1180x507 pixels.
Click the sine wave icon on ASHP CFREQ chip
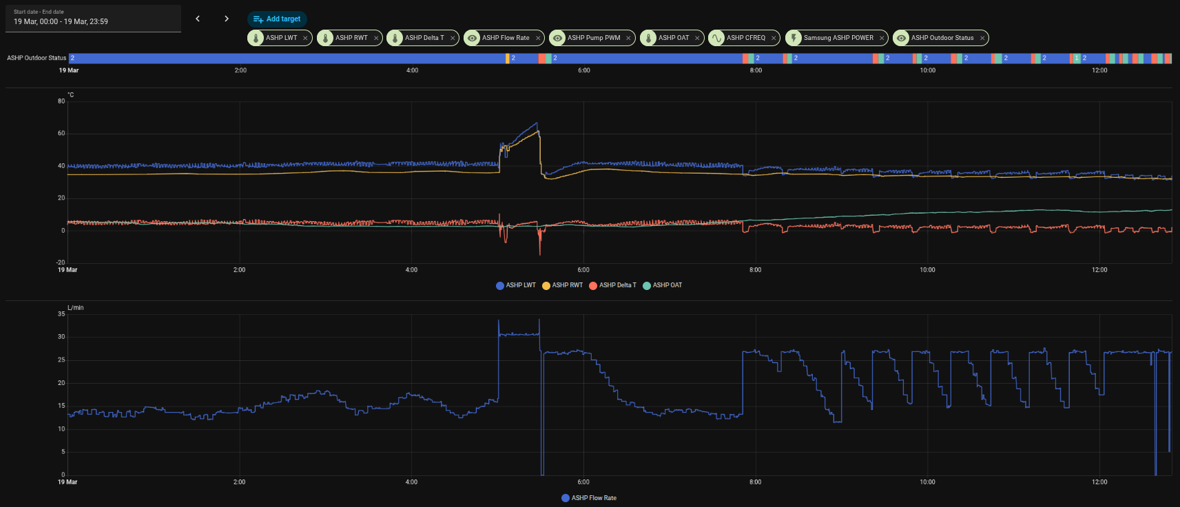point(717,38)
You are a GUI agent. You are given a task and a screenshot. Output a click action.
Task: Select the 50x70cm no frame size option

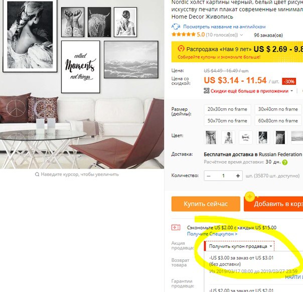click(227, 121)
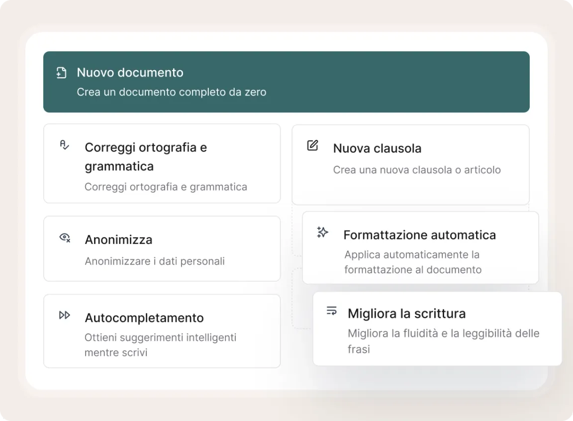Select the "Anonimizza" heading
The width and height of the screenshot is (573, 421).
(x=118, y=240)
________________________________________
* Activity
Copy verbatim the span that begins at the line containing "Click the sine wave icon on ASHP CFREQ chip" and ends at the last line of the material, inclusive of both; exclude pictures.

* Result for this task
Click the sine wave icon on ASHP CFREQ chip
point(717,38)
You are a GUI agent. You are given a task and a screenshot. Output a click action.
Task: Select the 50x70cm no frame size option

click(227, 121)
Select the "Anonimizza" heading
The width and height of the screenshot is (573, 421).
(x=118, y=240)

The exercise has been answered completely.